Reputation: 2078
for research purpose I'm studying an architecture to do real-time (and also offline) data analytics and semantic annotation. I've attached a basic schema: I have some sensors linked to a raspberry pi 3. I suppose can handle this link with a mqqt broker like mosquitto. However, I want to collect data on raspberry, do something, and forward them to a cluster of commodity hardware to perform real time reasoning with Spark or Storm (any hint about which?). Then these data have to be stored in a NoSql db (Cassandra or HBase probably) accessible to an Hadoop cluster to execute batch reasoning, semantic data enrichment on them and re-store on same db. Therefore clients can query system to extract useful informations.
Which technology should I use in the red block? My idea is for MQQT but Kafka maybe could fit better my purposes?
Upvotes: 4
Views: 413
Reputation: 661
You can evaluate Apache Apex for your use case as most of your requirements could be satisfied with it. Apache Apex also comes with Apache Malhar project which serves operator library for Apache Apex. Since you are deciding to use MQTT protocol, Apache Malhar also has prebuilt in AbstractMQTTInputOperator/AbstractMQTTOnputOperator which you can extend and it can serve as input broker. Malhar also comes with various operators which can connect to different NoSQL Dbs as well dumping to HDFS. Apache Apex may not require kafka in your proposed architecture. As you want to push data to Hadoop, being Hadoop native Apex actually can reduce our deployment efforts significantly.
Another interesting project I had come across is Apache Edgent which can help you to perform some real-time analytics at edge devices.
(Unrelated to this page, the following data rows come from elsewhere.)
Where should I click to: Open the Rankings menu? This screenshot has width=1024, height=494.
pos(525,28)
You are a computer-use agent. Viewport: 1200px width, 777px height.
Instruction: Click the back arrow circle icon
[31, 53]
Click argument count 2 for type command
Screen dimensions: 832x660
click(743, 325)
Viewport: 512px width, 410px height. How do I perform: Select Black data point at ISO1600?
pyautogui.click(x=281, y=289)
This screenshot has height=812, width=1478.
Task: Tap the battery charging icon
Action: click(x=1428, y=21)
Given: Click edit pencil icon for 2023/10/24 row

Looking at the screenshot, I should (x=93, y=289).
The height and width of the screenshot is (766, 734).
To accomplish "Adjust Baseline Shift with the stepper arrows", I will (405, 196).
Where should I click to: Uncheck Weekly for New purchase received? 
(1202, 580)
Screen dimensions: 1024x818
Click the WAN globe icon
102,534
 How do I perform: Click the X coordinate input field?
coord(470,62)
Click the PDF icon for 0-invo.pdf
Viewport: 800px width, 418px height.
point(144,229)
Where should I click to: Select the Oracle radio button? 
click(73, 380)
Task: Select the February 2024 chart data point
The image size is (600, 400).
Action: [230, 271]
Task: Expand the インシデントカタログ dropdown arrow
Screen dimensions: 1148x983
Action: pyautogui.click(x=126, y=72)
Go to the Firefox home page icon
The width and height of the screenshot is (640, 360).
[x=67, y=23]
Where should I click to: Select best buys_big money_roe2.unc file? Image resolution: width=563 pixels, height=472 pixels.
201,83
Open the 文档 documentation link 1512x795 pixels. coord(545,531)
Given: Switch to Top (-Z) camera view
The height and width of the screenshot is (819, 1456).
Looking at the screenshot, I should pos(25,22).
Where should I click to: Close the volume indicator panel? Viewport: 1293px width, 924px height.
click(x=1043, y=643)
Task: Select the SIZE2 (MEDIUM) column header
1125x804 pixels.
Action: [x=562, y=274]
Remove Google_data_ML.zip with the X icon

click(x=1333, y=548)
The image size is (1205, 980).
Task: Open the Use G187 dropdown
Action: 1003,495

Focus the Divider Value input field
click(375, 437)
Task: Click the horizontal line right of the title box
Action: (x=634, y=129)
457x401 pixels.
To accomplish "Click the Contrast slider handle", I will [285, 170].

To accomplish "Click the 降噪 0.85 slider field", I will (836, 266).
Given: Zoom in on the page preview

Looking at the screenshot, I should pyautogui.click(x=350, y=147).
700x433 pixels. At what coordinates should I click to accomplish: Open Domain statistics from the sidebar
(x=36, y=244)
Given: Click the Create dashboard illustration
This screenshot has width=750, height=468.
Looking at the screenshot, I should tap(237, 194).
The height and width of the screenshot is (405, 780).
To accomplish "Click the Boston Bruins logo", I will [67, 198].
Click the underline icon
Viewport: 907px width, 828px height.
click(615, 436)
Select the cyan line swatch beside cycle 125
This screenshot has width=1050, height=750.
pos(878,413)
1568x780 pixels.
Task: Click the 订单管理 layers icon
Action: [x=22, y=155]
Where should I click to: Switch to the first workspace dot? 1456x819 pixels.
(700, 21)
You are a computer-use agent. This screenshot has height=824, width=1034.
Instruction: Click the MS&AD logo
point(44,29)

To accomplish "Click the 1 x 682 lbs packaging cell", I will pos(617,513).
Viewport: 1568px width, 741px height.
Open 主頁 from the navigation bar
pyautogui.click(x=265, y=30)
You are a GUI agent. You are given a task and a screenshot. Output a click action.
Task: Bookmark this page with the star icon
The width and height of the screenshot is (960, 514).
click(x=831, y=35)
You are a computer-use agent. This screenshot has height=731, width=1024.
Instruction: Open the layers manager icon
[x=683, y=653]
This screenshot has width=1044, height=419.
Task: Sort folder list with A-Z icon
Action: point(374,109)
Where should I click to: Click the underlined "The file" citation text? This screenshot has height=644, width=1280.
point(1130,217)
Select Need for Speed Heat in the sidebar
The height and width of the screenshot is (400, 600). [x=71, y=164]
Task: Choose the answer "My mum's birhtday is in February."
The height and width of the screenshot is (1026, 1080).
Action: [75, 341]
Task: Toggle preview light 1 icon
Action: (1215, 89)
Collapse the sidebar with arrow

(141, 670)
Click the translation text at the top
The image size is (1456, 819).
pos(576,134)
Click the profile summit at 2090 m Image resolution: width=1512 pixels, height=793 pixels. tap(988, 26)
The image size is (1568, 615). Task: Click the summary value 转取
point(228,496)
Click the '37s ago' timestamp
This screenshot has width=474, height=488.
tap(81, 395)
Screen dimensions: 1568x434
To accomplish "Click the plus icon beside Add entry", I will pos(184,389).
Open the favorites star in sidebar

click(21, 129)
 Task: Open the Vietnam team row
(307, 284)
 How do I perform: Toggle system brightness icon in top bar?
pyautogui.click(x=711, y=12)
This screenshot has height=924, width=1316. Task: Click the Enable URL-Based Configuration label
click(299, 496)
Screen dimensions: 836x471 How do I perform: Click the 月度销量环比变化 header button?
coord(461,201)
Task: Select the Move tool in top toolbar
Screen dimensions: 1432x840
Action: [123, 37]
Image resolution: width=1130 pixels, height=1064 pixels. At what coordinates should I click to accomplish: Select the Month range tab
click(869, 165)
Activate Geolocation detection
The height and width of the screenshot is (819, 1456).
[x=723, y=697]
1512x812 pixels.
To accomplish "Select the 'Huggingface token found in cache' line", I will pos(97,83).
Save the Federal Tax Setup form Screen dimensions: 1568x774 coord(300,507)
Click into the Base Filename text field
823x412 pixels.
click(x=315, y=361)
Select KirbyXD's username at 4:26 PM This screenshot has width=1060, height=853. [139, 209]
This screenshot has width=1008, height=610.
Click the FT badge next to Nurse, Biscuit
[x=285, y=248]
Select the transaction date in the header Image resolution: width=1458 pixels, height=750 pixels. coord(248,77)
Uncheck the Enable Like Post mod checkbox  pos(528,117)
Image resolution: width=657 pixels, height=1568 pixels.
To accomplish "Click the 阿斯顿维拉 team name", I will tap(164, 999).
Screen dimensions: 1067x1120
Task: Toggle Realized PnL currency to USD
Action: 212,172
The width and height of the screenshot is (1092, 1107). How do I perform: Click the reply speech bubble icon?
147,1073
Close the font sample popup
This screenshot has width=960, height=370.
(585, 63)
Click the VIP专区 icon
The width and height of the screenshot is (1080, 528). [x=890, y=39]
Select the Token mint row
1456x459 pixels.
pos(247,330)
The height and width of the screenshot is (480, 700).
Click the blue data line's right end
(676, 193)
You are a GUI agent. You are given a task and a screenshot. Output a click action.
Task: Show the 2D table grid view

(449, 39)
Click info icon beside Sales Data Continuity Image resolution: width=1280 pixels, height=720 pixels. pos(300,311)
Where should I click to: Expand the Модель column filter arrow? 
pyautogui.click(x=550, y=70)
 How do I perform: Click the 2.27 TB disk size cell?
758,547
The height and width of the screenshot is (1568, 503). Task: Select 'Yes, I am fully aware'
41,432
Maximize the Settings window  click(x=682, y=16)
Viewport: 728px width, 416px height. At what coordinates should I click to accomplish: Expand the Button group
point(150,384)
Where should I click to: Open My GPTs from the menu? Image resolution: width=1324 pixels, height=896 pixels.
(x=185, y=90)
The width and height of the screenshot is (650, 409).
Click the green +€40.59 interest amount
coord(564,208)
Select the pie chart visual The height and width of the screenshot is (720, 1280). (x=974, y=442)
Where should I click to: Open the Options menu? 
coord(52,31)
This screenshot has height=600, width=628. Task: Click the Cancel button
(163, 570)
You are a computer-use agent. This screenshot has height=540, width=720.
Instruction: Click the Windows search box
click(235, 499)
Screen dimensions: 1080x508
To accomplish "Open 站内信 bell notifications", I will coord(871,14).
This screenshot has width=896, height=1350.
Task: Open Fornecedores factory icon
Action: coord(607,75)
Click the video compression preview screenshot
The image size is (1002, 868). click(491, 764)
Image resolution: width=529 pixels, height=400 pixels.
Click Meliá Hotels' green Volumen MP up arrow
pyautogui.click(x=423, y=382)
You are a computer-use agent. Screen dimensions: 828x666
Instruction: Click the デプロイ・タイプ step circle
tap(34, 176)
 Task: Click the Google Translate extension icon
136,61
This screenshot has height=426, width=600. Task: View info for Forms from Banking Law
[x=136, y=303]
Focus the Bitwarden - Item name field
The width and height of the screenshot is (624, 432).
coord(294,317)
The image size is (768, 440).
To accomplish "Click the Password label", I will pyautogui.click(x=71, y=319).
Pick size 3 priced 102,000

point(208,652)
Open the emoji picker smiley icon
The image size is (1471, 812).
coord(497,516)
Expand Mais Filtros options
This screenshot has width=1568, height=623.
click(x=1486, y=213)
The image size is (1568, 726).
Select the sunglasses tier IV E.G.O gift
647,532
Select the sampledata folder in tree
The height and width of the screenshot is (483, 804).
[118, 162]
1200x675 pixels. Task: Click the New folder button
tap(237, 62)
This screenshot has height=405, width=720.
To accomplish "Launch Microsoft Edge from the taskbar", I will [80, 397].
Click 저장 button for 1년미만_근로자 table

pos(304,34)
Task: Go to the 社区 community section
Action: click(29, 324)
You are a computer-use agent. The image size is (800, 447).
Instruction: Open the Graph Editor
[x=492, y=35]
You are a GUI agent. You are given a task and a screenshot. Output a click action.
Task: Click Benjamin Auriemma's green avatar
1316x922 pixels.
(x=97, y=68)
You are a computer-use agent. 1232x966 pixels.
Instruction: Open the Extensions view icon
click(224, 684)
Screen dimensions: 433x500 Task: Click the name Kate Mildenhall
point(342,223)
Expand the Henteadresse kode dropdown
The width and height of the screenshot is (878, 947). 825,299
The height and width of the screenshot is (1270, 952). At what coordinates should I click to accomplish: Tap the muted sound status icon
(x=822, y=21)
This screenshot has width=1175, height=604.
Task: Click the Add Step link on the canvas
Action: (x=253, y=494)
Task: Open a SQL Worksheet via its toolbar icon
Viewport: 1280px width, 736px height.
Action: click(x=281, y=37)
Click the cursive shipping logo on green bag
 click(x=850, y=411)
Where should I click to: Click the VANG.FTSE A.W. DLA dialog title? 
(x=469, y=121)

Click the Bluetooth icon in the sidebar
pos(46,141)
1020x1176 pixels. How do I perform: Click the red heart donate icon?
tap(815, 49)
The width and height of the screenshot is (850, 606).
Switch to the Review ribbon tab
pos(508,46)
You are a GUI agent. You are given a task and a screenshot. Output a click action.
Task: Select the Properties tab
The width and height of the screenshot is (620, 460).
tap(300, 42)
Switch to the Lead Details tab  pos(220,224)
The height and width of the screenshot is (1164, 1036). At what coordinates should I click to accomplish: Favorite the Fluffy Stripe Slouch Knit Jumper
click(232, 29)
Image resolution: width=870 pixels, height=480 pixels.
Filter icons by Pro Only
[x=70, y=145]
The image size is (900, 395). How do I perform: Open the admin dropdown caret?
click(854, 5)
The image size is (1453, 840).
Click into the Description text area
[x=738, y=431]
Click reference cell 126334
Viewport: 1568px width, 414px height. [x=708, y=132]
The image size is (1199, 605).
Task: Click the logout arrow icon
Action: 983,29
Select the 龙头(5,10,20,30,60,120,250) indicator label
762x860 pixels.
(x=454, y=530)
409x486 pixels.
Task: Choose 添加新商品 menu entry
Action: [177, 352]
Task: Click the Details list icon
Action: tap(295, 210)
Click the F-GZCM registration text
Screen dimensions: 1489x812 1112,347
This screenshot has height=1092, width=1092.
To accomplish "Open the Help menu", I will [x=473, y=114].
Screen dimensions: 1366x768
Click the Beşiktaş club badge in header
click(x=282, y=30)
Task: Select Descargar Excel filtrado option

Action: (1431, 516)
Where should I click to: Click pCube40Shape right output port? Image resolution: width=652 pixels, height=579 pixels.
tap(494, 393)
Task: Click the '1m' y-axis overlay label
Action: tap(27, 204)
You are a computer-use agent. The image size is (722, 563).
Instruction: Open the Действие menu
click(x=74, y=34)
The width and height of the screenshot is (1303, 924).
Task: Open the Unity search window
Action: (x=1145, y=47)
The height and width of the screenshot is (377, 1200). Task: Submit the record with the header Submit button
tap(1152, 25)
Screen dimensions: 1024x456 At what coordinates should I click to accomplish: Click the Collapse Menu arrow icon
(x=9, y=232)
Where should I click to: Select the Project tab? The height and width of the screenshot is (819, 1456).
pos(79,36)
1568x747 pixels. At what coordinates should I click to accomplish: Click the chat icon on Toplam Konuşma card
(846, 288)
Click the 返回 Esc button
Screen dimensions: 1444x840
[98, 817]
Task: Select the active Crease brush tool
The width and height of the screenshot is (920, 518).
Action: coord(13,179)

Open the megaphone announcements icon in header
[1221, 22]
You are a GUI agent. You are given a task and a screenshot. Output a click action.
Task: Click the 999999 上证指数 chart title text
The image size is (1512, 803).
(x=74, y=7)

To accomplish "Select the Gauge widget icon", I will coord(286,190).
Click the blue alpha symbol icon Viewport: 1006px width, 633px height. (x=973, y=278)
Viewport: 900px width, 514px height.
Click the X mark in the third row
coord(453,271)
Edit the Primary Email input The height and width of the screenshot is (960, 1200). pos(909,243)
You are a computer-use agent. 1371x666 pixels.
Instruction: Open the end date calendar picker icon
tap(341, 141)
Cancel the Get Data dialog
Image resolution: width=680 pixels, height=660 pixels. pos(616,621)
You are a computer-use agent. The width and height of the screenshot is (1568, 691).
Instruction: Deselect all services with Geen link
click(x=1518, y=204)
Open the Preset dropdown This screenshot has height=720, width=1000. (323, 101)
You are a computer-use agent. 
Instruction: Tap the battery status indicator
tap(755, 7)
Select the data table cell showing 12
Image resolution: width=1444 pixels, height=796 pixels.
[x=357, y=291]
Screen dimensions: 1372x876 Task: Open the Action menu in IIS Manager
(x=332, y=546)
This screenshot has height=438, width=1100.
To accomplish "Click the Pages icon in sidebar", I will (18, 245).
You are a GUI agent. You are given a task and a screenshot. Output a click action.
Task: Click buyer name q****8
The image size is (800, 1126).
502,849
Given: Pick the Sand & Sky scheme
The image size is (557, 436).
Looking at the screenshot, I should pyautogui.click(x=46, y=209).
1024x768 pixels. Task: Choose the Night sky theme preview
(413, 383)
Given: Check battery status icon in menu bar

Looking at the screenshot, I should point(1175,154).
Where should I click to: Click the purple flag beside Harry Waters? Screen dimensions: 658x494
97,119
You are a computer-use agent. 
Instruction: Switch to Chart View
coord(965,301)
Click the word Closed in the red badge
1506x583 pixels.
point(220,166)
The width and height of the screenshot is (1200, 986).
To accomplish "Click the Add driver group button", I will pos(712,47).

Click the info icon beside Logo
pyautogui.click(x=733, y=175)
PS: I am a contributor to Apache Apex/Malhar project.
Upvotes: 1
Reputation: 538
What about using Apache Nifi?
There is an article describing the use case very similar to yours. To output your data to HDFS you can use PutHDFS or PutHiveQL, then use Hive LLAP to provide the access to the data for your clients.
Using Apache Nifi you can deliver working prototype very fast with zero (or maybe almost zero) development. Probably you will spend more time for performance tuning, deployment, and customization on productization step of your system, but this part is mandatory for any open source tool.
Upvotes: 0
Reputation: 601
Spark vs Storm
Spark is the clear winner right now between Spark and Storm. At least one reason is that Spark is much more capable of handling large data volumes in a performant way. Storm struggles with processing large volumnes of data at a high velocity. For the most part the Big data community has embraced Spark, at least for now. Other technologies like Apex, and Kafka Streams are making waves in the Stream Processing space.
Kafka Producing to Raspberry Pi
If you choose the Kafka path keep in mind that the Java client for Kafka is by far, in my experience, most reliable implementation. However, I would do a proof of concept to ensure that there won't be any memory issues since the Rasberry Pi doesn't have a lot of RAM on it.
Kafka At the Heart
Keeping Kafka in your RED box will give you a very flexible architecture moving forward because any process: Storm, Spark, Apex, Kafka Streams, Kafka Consumer can connect to Kafka and quickly read the data. Having Kafka at the heart of your architecture provides you with a "distribution" point for all your data since its very fast but also allows for data to be permanently stored there. Keep in mind that you can't query Kafka, so using it will require you to simply read the messages as fast as you can to populate other datastores or to perform streaming calculations.
Upvotes: 5